The measurement system was then tested on-line: the results show the effectiveness of this sensors for the relevant industrial application. The problems connected with measurement uncertainty and repeatability are discussed in the paper, in particular concerning the on-line installation.
Ceramic tile is one of the most important and ancient materials to cover floors and walls. The world-wide production and consumption of ceramic tiles has increased considerably over the last years (current production is around 2,500 million m2 compared to less than 1,000 million m2 in 1985). With regards to ceramic tile production, Italy and Spain are the first and the second producers, covering about 30% and 15% of the world exports, respectively . The current strategy in the ceramic sector (in particular in the European one) consists in complex product options and strict quality standard production. The quality and durability of the tile depend, therefore, directly and strongly on various aspects (raw materials used, planning and design of the production line, tile production process, installation and maintenance of the tiled surface).

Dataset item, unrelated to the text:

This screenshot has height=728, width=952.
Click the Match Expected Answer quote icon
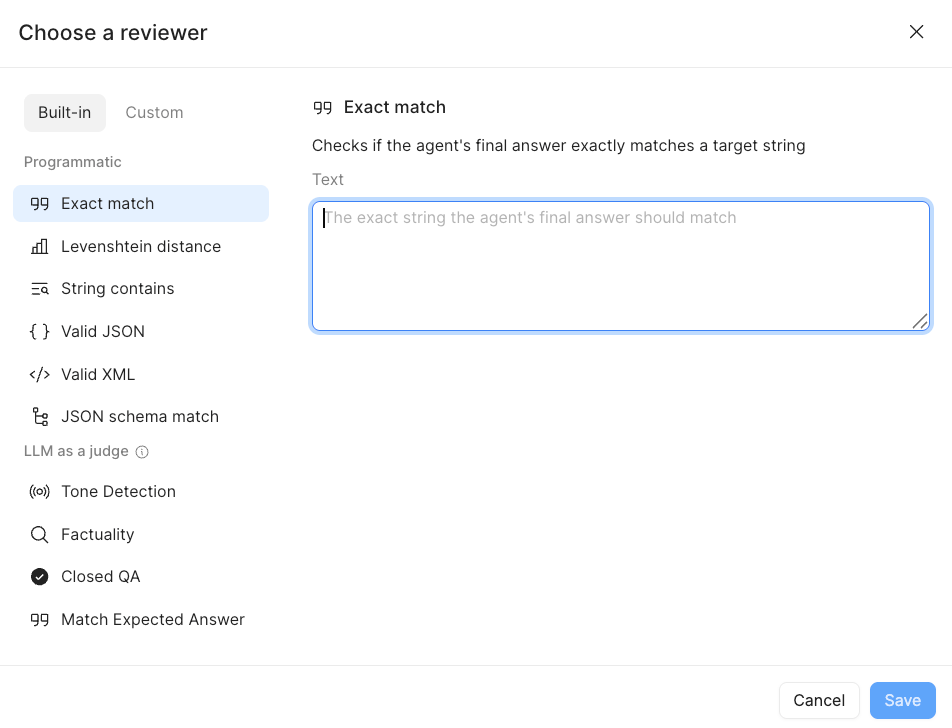(40, 619)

Ceramic tile process can be schematically described as follows. The raw materials used for the tile body are a mixture of clay (to provide plasticity), quartz sand (to provide structural strength) and carbonates or feldspars (to provide fluxing actions). They are carefully mixed and ground, in order to obtain a perfectly homogeneous material for pressing. After forming, the tiles must be dried to remove most of the water and then fired (in the case of unglazed tile) or glazed and fired (in the case of the glazed tile). At this point of the production cycle, the tiles are sorted to eliminate defective tiles and separate the higher quality tiles from those of lower quality as well as to divide them into homogeneous groups according to work size and shade.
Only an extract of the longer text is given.